Flutter stability analysis of an elastically supported flexible foil. Application to the energy harvesting of a fully-passive flexible flapping-foil of small amplitude

Abstract

The aerodynamic forces on an oscillating flexible foil are used to study the flutter instability when the flexible foil is elastically mounted to translational and torsional springs and dampers at an arbitrary pivot axis. The present linear theory, valid for small amplitudes of the heaving, pitching and flexural deflection motions, and therefore valid for sufficiently large stiffness ratios, characterizes analytically the onset of the flutter instability and the corresponding leading frequency in terms of the flow velocity and all the structural parameters of the system.
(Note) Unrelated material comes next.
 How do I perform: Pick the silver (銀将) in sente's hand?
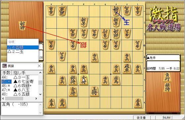point(167,87)
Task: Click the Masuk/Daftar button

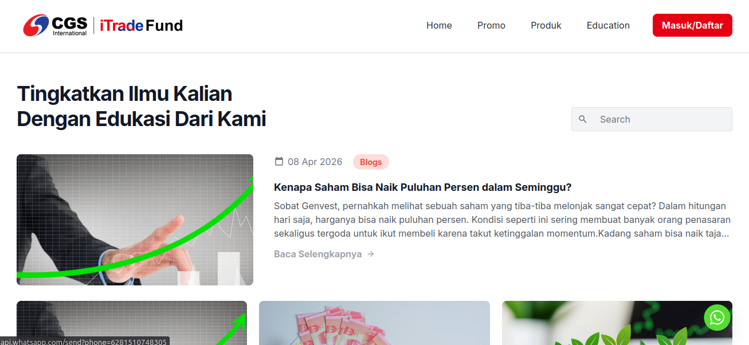Action: pos(692,25)
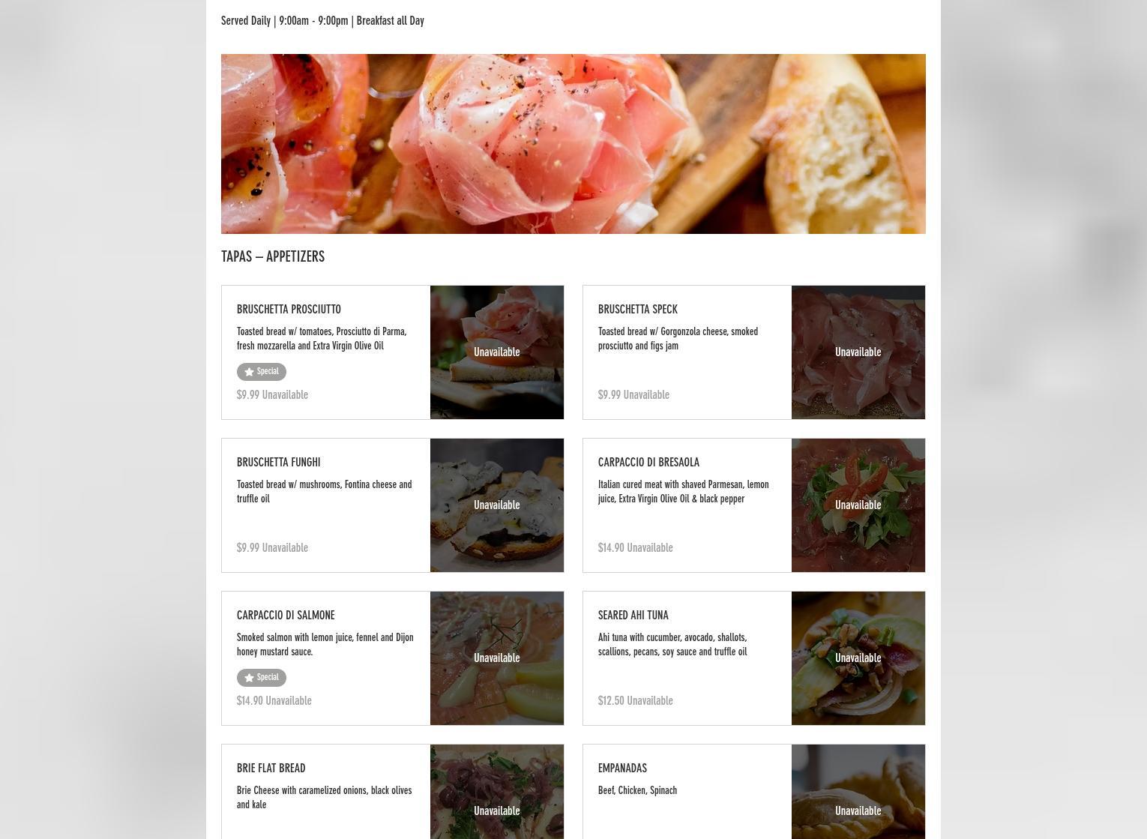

The analysis may serve to guide the search for the parametric ranges of energy extraction by a fully-passive flexible flapping-foil hydrokinetic turbine, including the effect of some relevant nondimensional parameters which have not been considered before. The results for the rigid-foil case are validated with recent numerical simulations for a fully-passive flapping-foil turbine. As the stiffness of the foil decreases, the coupled-mode flutter instability of the elastically supported rigid foil may weaken and disappear, or become enhanced, depending on the remaining parameters, most particularly on the location of the centre of mass in relation to the pivot point, whose dependence is investigated for specific values of the rest of the nondimensional parameters.